A mortar of love
A few weeks ago, Ramona shared in the evening prayer group that she had spent some time at the church that evening when no one was around. She said, she could feel the love and the sense of community in this place even in its emptiness.
Her feeling echoes what other people have told me about the tangible welcome in our community. I have heard people say how coming to our church feels like coming back home even though they've never been here before. How they feel welcomed like family even though they are a stranger and even though they are often being welcomed by people who were themselves strangers only a day before.
Our church community, our church building, is alive with love. That's a love that has soaked into each one of us but also into the concrete and the chairs and the soil. That's a love that has grown from each person who has come to volunteer and share their time, energy, and heart. From each person who has come to donate and pray and give thanks. But it is also a love that has grown from each person that has received from it: healing, welcome, fullness in all its forms.

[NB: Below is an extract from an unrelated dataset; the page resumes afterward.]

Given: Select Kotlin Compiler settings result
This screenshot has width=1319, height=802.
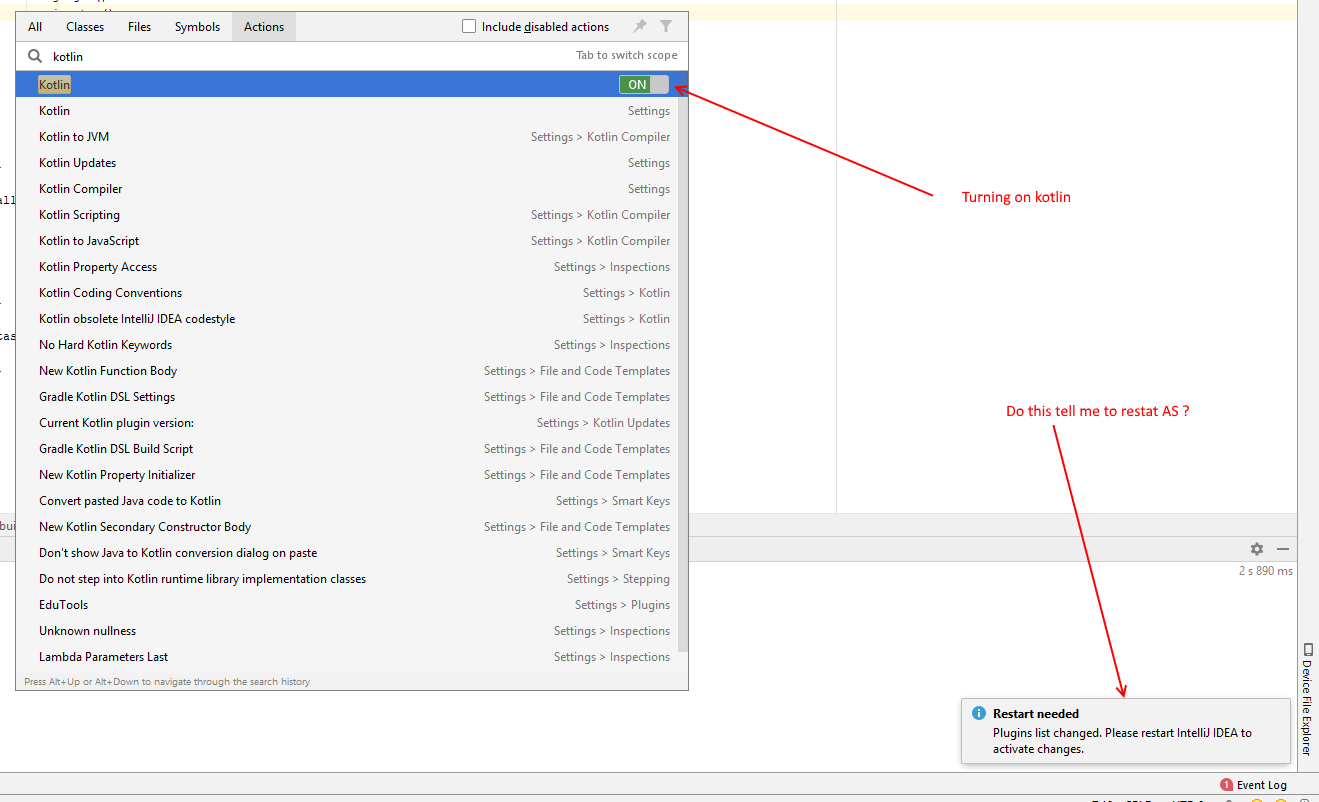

Rather than diminishing, it's a love that grows and strengthens each time it is shared. It's a love that doesn't follow the laws of physics. It isn't conserved. It isn't finite. Instead it multiplies and extends and deepens each time it is given and received. It's a love without limit. These spaces vibrate with the energy of God's steadfast, unending love. It's in everything and everyone. And I think, that's as it should be. We are all of us and everything, all one in God's love. But somehow, here through this movement together of all of us towards giving and receiving love, it has been made manifest, visible, touchable, even in the empty spaces and even in the dark. I can think of no greater testament to the power of community than that.